One pioneer W H C Holmes described the burn in descriptive language: “The roar of the fire itself, the incessant crackling of the wire and swordgrass, the fizz and splutter of the gas in the green twigs, the occasional loud report of a bursting sandstone boulder, the prolonged crashing of a big green fallen tree, the heavy thud of a huge dry stump, the belching roar of a great hollow dry tree that is pumping volumes of flame and smoke from a dozen or more portholes between its roots and the upmost limit – and everything as far as the eye can reach, that weird, eerie, livid, yellowish green hue, giving all around the most unearthly appearance, the face of the sun like a great dull copper disc …”

Holmes in Land of the Lyrebird, p 69

Picking up

Several days were then spent picking up, stacking and reburning. Only stumps and a few spars (trunks) were left. The term picking up does not explain the work it is expected to describe. It meant cutting up and stacking all the fallen timber that remained ready to be burned again. In the early days this was done by hand with only an axe to help.
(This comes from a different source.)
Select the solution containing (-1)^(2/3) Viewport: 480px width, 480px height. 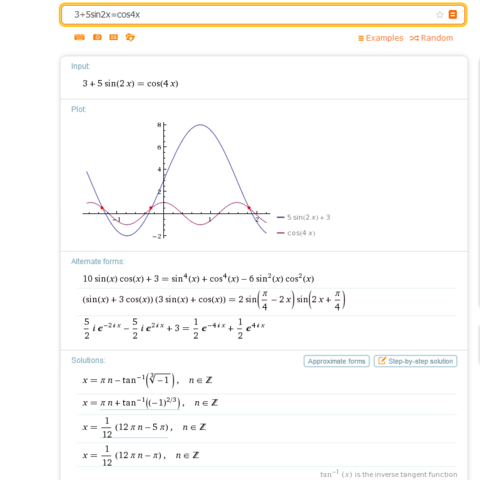[x=150, y=403]

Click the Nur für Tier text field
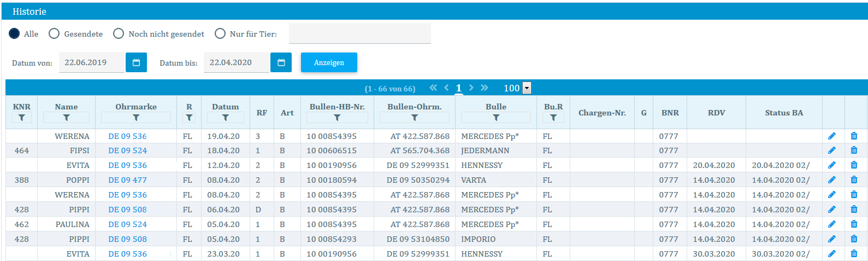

The heaps were burnt at the end of the day if it were dry enough, if not on a warm dry day in early autumn with a good wind. The heaps would burn for 2 hours or so then the men would go in with a shovel to restack any logs and charcoal then burn it again.
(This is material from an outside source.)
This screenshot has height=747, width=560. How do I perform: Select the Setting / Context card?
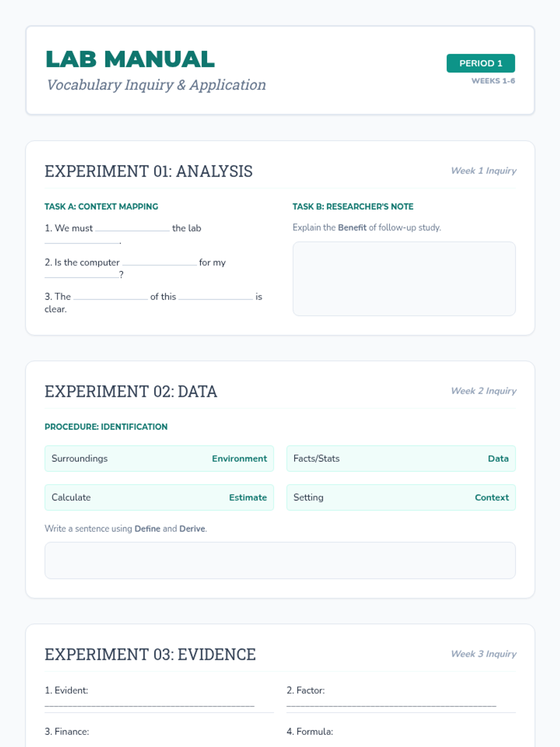[x=401, y=497]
Land of the Lyrebird, pp 67-76


Stoving was the name given to the burning of stumps. Dirt was packed up around the smouldering stump and it would slowly burn away.

Stoving a tree stump to remove it and its roots


Lyn Skillern

Early Farming 

Rye, cockfoot and clover were planted in March and April after picking up had been complete. In the first years grass growth was excellent due to the ash from the burn. After that plagues of caterpillars arrived. They ate the grass and left the thistles. In another two or three years new growth of scrub appeared as did bracken fern. Thus scrub cutting had to continue to maintain the pasture. The pioneers managed to make improvements and farm. Chock and log fences were put up, log houses replaced tents, water supplies were secured, windbreaks, orchards and gardens were planted.

Once the property had been made into a farm settlers were able to make a meagre living from the sale of dairy produce. They ran cows on their small areas, hand milked them, set the milk out in pans, hand strained and skimmed it. Their butter was hand made in churns. It took two hours work for a churn of butter. The butter was either wrapped for sale fresh or salted and potted in casks. It went out along shockingly muddy and rough tracks by pack horse or sledge to distant rail heads and ports. Frequently it was held up so long at the coast that it was liquid and unsaleable by the time it reached Melbourne.

Charles Daley, p 98-99.

Right: Butter Making

Leongatha Historical Society

Mary Ann Beamish making butter with her daughter Elizabeth. This butter was taken to Warragul to be sold. (From Lyn Skillern)

Mary Ann Beamish making butter with her daughter Elizabeth. This butter was taken to Warragul to be sold.